» INFORMATION:
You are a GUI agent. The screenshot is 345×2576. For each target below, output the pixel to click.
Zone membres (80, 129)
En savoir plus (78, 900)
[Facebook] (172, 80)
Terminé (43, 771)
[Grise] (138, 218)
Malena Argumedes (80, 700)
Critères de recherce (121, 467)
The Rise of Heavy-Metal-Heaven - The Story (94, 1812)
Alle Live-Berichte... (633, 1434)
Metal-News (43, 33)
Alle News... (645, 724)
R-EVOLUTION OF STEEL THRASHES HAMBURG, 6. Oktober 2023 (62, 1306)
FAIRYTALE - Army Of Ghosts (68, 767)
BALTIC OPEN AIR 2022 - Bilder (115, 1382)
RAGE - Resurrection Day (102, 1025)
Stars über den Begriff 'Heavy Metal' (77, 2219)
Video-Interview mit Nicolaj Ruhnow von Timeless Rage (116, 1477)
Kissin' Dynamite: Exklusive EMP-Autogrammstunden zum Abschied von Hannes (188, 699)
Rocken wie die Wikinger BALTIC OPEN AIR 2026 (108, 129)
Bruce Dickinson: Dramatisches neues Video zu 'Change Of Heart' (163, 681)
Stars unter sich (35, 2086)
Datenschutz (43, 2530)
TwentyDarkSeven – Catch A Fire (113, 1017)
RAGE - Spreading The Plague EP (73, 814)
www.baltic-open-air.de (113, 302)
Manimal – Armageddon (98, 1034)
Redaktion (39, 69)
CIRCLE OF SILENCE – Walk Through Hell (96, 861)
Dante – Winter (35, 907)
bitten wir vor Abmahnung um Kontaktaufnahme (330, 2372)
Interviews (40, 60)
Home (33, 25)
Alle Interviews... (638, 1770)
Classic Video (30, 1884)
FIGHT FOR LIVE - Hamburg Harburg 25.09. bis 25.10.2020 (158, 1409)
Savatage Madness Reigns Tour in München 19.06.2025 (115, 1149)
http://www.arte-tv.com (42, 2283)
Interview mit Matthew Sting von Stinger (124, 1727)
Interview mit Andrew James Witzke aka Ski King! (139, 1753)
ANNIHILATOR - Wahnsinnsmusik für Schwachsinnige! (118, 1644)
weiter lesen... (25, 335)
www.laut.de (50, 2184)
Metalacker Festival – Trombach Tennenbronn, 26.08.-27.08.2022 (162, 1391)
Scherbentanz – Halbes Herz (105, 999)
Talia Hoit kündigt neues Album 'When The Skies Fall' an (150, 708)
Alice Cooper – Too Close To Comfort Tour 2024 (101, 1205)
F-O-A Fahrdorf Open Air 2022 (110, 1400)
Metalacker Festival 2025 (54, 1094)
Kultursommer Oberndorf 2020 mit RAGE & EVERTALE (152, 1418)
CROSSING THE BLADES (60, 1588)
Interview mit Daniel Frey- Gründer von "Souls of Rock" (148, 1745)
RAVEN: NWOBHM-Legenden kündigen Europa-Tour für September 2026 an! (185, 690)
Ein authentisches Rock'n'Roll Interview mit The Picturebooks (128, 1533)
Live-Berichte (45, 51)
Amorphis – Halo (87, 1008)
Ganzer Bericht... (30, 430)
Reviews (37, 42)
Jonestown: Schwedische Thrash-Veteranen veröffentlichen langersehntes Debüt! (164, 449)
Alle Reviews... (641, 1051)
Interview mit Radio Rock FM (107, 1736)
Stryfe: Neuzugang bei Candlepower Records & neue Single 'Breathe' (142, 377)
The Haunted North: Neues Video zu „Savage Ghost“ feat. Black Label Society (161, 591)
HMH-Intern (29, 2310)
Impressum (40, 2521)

» EXERCISE AIM: Print the whole listing above exactly, please.

» TASK OUTPUT:
You are a GUI agent. The screenshot is 345×2576. For each target below, output the pixel to click.
Zone membres (80, 129)
En savoir plus (78, 900)
[Facebook] (172, 80)
Terminé (43, 771)
[Grise] (138, 218)
Malena Argumedes (80, 700)
Critères de recherce (121, 467)
The Rise of Heavy-Metal-Heaven - The Story (94, 1812)
Alle Live-Berichte... (633, 1434)
Metal-News (43, 33)
Alle News... (645, 724)
R-EVOLUTION OF STEEL THRASHES HAMBURG, 6. Oktober 2023 (62, 1306)
FAIRYTALE - Army Of Ghosts (68, 767)
BALTIC OPEN AIR 2022 - Bilder (115, 1382)
RAGE - Resurrection Day (102, 1025)
Stars über den Begriff 'Heavy Metal' (77, 2219)
Video-Interview mit Nicolaj Ruhnow von Timeless Rage (116, 1477)
Kissin' Dynamite: Exklusive EMP-Autogrammstunden zum Abschied von Hannes (188, 699)
Rocken wie die Wikinger BALTIC OPEN AIR 2026 (108, 129)
Bruce Dickinson: Dramatisches neues Video zu 'Change Of Heart' (163, 681)
Stars unter sich (35, 2086)
Datenschutz (43, 2530)
TwentyDarkSeven – Catch A Fire (113, 1017)
RAGE - Spreading The Plague EP (73, 814)
www.baltic-open-air.de (113, 302)
Manimal – Armageddon (98, 1034)
Redaktion (39, 69)
CIRCLE OF SILENCE – Walk Through Hell (96, 861)
Dante – Winter (35, 907)
bitten wir vor Abmahnung um Kontaktaufnahme (330, 2372)
Interviews (40, 60)
Home (33, 25)
Alle Interviews... (638, 1770)
Classic Video (30, 1884)
FIGHT FOR LIVE - Hamburg Harburg 25.09. bis 25.10.2020 (158, 1409)
Savatage Madness Reigns Tour in München 19.06.2025 (115, 1149)
http://www.arte-tv.com (42, 2283)
Interview mit Matthew Sting von Stinger (124, 1727)
Interview mit Andrew James Witzke aka Ski King! (139, 1753)
ANNIHILATOR - Wahnsinnsmusik für Schwachsinnige! (118, 1644)
weiter lesen... (25, 335)
www.laut.de (50, 2184)
Metalacker Festival – Trombach Tennenbronn, 26.08.-27.08.2022 (162, 1391)
Scherbentanz – Halbes Herz (105, 999)
Talia Hoit kündigt neues Album 'When The Skies Fall' an (150, 708)
Alice Cooper – Too Close To Comfort Tour 2024 (101, 1205)
F-O-A Fahrdorf Open Air 2022 (110, 1400)
Metalacker Festival 2025 (54, 1094)
Kultursommer Oberndorf 2020 mit RAGE & EVERTALE (152, 1418)
CROSSING THE BLADES (60, 1588)
Interview mit Daniel Frey- Gründer von "Souls of Rock" (148, 1745)
RAVEN: NWOBHM-Legenden kündigen Europa-Tour für September 2026 an! (185, 690)
Ein authentisches Rock'n'Roll Interview mit The Picturebooks (128, 1533)
Live-Berichte (45, 51)
Amorphis – Halo (87, 1008)
Ganzer Bericht... (30, 430)
Reviews (37, 42)
Jonestown: Schwedische Thrash-Veteranen veröffentlichen langersehntes Debüt! (164, 449)
Alle Reviews... (641, 1051)
Interview mit Radio Rock FM (107, 1736)
Stryfe: Neuzugang bei Candlepower Records & neue Single 'Breathe' (142, 377)
The Haunted North: Neues Video zu „Savage Ghost“ feat. Black Label Society (161, 591)
HMH-Intern (29, 2310)
Impressum (40, 2521)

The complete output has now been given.